• _What you need to do_
Arrange every line of the records below as a Markdown table with the columns Row and Line, numbering each line in order and leaving out blank lines.

— Begin Working data —

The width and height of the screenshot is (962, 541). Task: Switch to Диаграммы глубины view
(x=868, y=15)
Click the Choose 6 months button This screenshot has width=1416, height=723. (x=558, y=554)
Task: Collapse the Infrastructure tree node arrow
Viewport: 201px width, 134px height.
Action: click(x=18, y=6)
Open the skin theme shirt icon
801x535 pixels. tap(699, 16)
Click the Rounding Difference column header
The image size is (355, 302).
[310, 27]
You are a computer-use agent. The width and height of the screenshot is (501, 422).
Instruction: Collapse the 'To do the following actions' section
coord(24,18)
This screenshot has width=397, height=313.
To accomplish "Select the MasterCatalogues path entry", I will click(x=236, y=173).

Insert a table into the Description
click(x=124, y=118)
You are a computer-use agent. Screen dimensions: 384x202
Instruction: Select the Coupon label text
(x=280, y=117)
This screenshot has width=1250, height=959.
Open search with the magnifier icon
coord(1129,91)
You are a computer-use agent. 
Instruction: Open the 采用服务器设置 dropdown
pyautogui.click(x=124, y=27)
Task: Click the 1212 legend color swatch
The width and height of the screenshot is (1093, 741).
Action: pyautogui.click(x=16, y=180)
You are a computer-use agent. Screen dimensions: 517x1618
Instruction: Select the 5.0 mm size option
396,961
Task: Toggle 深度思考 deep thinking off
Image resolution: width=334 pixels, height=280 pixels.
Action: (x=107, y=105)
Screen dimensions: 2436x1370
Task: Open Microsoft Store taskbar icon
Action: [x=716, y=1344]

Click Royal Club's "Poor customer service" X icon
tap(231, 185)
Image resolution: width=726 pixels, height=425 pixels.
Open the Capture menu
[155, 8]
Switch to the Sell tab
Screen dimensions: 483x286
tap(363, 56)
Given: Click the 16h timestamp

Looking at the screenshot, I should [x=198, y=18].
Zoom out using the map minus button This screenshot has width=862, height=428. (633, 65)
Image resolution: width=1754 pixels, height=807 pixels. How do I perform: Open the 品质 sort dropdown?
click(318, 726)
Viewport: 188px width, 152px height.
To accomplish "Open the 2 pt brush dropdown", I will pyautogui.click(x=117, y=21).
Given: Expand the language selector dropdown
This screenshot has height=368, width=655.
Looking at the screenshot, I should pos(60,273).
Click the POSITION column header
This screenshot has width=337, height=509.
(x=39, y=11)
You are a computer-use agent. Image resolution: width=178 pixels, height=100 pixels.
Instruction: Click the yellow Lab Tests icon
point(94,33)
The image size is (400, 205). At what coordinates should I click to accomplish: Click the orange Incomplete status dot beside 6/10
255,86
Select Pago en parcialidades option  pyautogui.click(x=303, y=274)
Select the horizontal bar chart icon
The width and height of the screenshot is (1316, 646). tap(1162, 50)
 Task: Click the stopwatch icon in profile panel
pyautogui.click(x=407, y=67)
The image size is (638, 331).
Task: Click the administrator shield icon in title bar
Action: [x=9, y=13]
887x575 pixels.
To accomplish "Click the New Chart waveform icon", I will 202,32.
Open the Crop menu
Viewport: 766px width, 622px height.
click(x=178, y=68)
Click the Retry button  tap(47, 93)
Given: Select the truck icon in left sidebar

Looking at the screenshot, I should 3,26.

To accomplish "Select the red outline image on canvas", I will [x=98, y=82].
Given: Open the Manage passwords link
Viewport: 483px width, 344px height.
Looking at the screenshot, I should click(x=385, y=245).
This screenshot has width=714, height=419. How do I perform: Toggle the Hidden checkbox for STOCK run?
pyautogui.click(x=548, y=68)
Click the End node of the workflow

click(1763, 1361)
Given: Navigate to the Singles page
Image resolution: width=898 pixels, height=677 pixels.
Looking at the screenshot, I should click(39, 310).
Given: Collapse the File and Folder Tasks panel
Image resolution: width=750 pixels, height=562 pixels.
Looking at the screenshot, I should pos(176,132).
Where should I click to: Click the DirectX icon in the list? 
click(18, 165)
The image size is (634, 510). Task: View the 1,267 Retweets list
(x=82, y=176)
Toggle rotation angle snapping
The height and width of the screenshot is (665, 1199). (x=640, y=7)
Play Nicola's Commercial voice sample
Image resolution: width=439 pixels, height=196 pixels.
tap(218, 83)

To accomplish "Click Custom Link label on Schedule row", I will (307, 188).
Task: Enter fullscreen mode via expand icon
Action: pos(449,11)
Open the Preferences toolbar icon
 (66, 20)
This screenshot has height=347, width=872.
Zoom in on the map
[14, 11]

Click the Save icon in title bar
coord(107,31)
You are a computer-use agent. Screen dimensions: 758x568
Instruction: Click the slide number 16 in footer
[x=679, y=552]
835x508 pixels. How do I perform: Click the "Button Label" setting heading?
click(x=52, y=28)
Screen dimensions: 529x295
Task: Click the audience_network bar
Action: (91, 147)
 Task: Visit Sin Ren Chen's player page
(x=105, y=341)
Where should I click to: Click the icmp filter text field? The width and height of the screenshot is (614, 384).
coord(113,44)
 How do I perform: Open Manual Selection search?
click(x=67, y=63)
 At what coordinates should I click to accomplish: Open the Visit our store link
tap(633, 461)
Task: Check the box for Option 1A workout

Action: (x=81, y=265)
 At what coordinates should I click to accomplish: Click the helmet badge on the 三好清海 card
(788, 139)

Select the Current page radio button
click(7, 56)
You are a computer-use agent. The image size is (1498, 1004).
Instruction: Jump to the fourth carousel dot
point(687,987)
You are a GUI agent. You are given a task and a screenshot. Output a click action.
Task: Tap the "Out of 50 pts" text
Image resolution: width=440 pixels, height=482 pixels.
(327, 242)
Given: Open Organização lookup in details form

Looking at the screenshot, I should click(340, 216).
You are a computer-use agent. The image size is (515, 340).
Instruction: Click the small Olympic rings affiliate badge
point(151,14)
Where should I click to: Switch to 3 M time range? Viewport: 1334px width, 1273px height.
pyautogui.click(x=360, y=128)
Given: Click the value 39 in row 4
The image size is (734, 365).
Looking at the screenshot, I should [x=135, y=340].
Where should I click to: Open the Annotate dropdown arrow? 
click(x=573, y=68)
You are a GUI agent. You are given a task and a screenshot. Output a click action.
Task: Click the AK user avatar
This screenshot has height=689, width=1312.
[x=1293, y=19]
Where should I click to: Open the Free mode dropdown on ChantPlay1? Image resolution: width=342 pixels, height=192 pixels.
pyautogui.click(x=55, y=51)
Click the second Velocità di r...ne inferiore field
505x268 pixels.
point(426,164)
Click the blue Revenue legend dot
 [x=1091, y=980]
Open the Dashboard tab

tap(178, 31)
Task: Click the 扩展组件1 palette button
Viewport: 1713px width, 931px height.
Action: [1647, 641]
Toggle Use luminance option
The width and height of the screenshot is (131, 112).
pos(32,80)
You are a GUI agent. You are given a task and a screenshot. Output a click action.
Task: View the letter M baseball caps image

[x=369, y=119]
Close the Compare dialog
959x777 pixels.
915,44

— End Working data —

• _Reply_
| Row | Line |
|---|---|
| 1 | The width and height of the screenshot is (962, 541). Task: Switch to Диаграммы глубины view |
| 2 | (x=868, y=15) |
| 3 | Click the Choose 6 months button This screenshot has width=1416, height=723. (x=558, y=554) |
| 4 | Task: Collapse the Infrastructure tree node arrow |
| 5 | Viewport: 201px width, 134px height. |
| 6 | Action: click(x=18, y=6) |
| 7 | Open the skin theme shirt icon |
| 8 | 801x535 pixels. tap(699, 16) |
| 9 | Click the Rounding Difference column header |
| 10 | The image size is (355, 302). |
| 11 | [310, 27] |
| 12 | You are a computer-use agent. The width and height of the screenshot is (501, 422). |
| 13 | Instruction: Collapse the 'To do the following actions' section |
| 14 | coord(24,18) |
| 15 | This screenshot has width=397, height=313. |
| 16 | To accomplish "Select the MasterCatalogues path entry", I will click(x=236, y=173). |
| 17 | Insert a table into the Description |
| 18 | click(x=124, y=118) |
| 19 | You are a computer-use agent. Screen dimensions: 384x202 |
| 20 | Instruction: Select the Coupon label text |
| 21 | (x=280, y=117) |
| 22 | This screenshot has width=1250, height=959. |
| 23 | Open search with the magnifier icon |
| 24 | coord(1129,91) |
| 25 | You are a computer-use agent.  |
| 26 | Instruction: Open the 采用服务器设置 dropdown |
| 27 | pyautogui.click(x=124, y=27) |
| 28 | Task: Click the 1212 legend color swatch |
| 29 | The width and height of the screenshot is (1093, 741). |
| 30 | Action: pyautogui.click(x=16, y=180) |
| 31 | You are a computer-use agent. Screen dimensions: 517x1618 |
| 32 | Instruction: Select the 5.0 mm size option |
| 33 | 396,961 |
| 34 | Task: Toggle 深度思考 deep thinking off |
| 35 | Image resolution: width=334 pixels, height=280 pixels. |
| 36 | Action: (x=107, y=105) |
| 37 | Screen dimensions: 2436x1370 |
| 38 | Task: Open Microsoft Store taskbar icon |
| 39 | Action: [x=716, y=1344] |
| 40 | Click Royal Club's "Poor customer service" X icon |
| 41 | tap(231, 185) |
| 42 | Image resolution: width=726 pixels, height=425 pixels. |
| 43 | Open the Capture menu |
| 44 | [155, 8] |
| 45 | Switch to the Sell tab |
| 46 | Screen dimensions: 483x286 |
| 47 | tap(363, 56) |
| 48 | Given: Click the 16h timestamp |
| 49 | Looking at the screenshot, I should [x=198, y=18]. |
| 50 | Zoom out using the map minus button This screenshot has width=862, height=428. (633, 65) |
| 51 | Image resolution: width=1754 pixels, height=807 pixels. How do I perform: Open the 品质 sort dropdown? |
| 52 | click(318, 726) |
| 53 | Viewport: 188px width, 152px height. |
| 54 | To accomplish "Open the 2 pt brush dropdown", I will pyautogui.click(x=117, y=21). |
| 55 | Given: Expand the language selector dropdown |
| 56 | This screenshot has height=368, width=655. |
| 57 | Looking at the screenshot, I should pos(60,273). |
| 58 | Click the POSITION column header |
| 59 | This screenshot has width=337, height=509. |
| 60 | (x=39, y=11) |
| 61 | You are a computer-use agent. Image resolution: width=178 pixels, height=100 pixels. |
| 62 | Instruction: Click the yellow Lab Tests icon |
| 63 | point(94,33) |
| 64 | The image size is (400, 205). At what coordinates should I click to accomplish: Click the orange Incomplete status dot beside 6/10 |
| 65 | 255,86 |
| 66 | Select Pago en parcialidades option  pyautogui.click(x=303, y=274) |
| 67 | Select the horizontal bar chart icon |
| 68 | The width and height of the screenshot is (1316, 646). tap(1162, 50) |
| 69 |  Task: Click the stopwatch icon in profile panel |
| 70 | pyautogui.click(x=407, y=67) |
| 71 | The image size is (638, 331). |
| 72 | Task: Click the administrator shield icon in title bar |
| 73 | Action: [x=9, y=13] |
| 74 | 887x575 pixels. |
| 75 | To accomplish "Click the New Chart waveform icon", I will 202,32. |
| 76 | Open the Crop menu |
| 77 | Viewport: 766px width, 622px height. |
| 78 | click(x=178, y=68) |
| 79 | Click the Retry button  tap(47, 93) |
| 80 | Given: Select the truck icon in left sidebar |
| 81 | Looking at the screenshot, I should 3,26. |
| 82 | To accomplish "Select the red outline image on canvas", I will [x=98, y=82]. |
| 83 | Given: Open the Manage passwords link |
| 84 | Viewport: 483px width, 344px height. |
| 85 | Looking at the screenshot, I should click(x=385, y=245). |
| 86 | This screenshot has width=714, height=419. How do I perform: Toggle the Hidden checkbox for STOCK run? |
| 87 | pyautogui.click(x=548, y=68) |
| 88 | Click the End node of the workflow |
| 89 | click(1763, 1361) |
| 90 | Given: Navigate to the Singles page |
| 91 | Image resolution: width=898 pixels, height=677 pixels. |
| 92 | Looking at the screenshot, I should click(39, 310). |
| 93 | Given: Collapse the File and Folder Tasks panel |
| 94 | Image resolution: width=750 pixels, height=562 pixels. |
| 95 | Looking at the screenshot, I should pos(176,132). |
| 96 | Where should I click to: Click the DirectX icon in the list?  |
| 97 | click(18, 165) |
| 98 | The image size is (634, 510). Task: View the 1,267 Retweets list |
| 99 | (x=82, y=176) |
| 100 | Toggle rotation angle snapping |
| 101 | The height and width of the screenshot is (665, 1199). (x=640, y=7) |
| 102 | Play Nicola's Commercial voice sample |
| 103 | Image resolution: width=439 pixels, height=196 pixels. |
| 104 | tap(218, 83) |
| 105 | To accomplish "Click Custom Link label on Schedule row", I will (307, 188). |
| 106 | Task: Enter fullscreen mode via expand icon |
| 107 | Action: pos(449,11) |
| 108 | Open the Preferences toolbar icon |
| 109 |  (66, 20) |
| 110 | This screenshot has height=347, width=872. |
| 111 | Zoom in on the map |
| 112 | [14, 11] |
| 113 | Click the Save icon in title bar |
| 114 | coord(107,31) |
| 115 | You are a computer-use agent. Screen dimensions: 758x568 |
| 116 | Instruction: Click the slide number 16 in footer |
| 117 | [x=679, y=552] |
| 118 | 835x508 pixels. How do I perform: Click the "Button Label" setting heading? |
| 119 | click(x=52, y=28) |
| 120 | Screen dimensions: 529x295 |
| 121 | Task: Click the audience_network bar |
| 122 | Action: (91, 147) |
| 123 |  Task: Visit Sin Ren Chen's player page |
| 124 | (x=105, y=341) |
| 125 | Where should I click to: Click the icmp filter text field? The width and height of the screenshot is (614, 384). |
| 126 | coord(113,44) |
| 127 |  How do I perform: Open Manual Selection search? |
| 128 | click(x=67, y=63) |
| 129 |  At what coordinates should I click to accomplish: Open the Visit our store link |
| 130 | tap(633, 461) |
| 131 | Task: Check the box for Option 1A workout |
| 132 | Action: (x=81, y=265) |
| 133 |  At what coordinates should I click to accomplish: Click the helmet badge on the 三好清海 card |
| 134 | (788, 139) |
| 135 | Select the Current page radio button |
| 136 | click(7, 56) |
| 137 | You are a computer-use agent. The image size is (1498, 1004). |
| 138 | Instruction: Jump to the fourth carousel dot |
| 139 | point(687,987) |
| 140 | You are a GUI agent. You are given a task and a screenshot. Output a click action. |
| 141 | Task: Tap the "Out of 50 pts" text |
| 142 | Image resolution: width=440 pixels, height=482 pixels. |
| 143 | (327, 242) |
| 144 | Given: Open Organização lookup in details form |
| 145 | Looking at the screenshot, I should click(340, 216). |
| 146 | You are a computer-use agent. The image size is (515, 340). |
| 147 | Instruction: Click the small Olympic rings affiliate badge |
| 148 | point(151,14) |
| 149 | Where should I click to: Switch to 3 M time range? Viewport: 1334px width, 1273px height. |
| 150 | pyautogui.click(x=360, y=128) |
| 151 | Given: Click the value 39 in row 4 |
| 152 | The image size is (734, 365). |
| 153 | Looking at the screenshot, I should [x=135, y=340]. |
| 154 | Where should I click to: Open the Annotate dropdown arrow?  |
| 155 | click(x=573, y=68) |
| 156 | You are a GUI agent. You are given a task and a screenshot. Output a click action. |
| 157 | Task: Click the AK user avatar |
| 158 | This screenshot has height=689, width=1312. |
| 159 | [x=1293, y=19] |
| 160 | Where should I click to: Open the Free mode dropdown on ChantPlay1? Image resolution: width=342 pixels, height=192 pixels. |
| 161 | pyautogui.click(x=55, y=51) |
| 162 | Click the second Velocità di r...ne inferiore field |
| 163 | 505x268 pixels. |
| 164 | point(426,164) |
| 165 | Click the blue Revenue legend dot |
| 166 |  [x=1091, y=980] |
| 167 | Open the Dashboard tab |
| 168 | tap(178, 31) |
| 169 | Task: Click the 扩展组件1 palette button |
| 170 | Viewport: 1713px width, 931px height. |
| 171 | Action: [1647, 641] |
| 172 | Toggle Use luminance option |
| 173 | The width and height of the screenshot is (131, 112). |
| 174 | pos(32,80) |
| 175 | You are a GUI agent. You are given a task and a screenshot. Output a click action. |
| 176 | Task: View the letter M baseball caps image |
| 177 | [x=369, y=119] |
| 178 | Close the Compare dialog |
| 179 | 959x777 pixels. |
| 180 | 915,44 |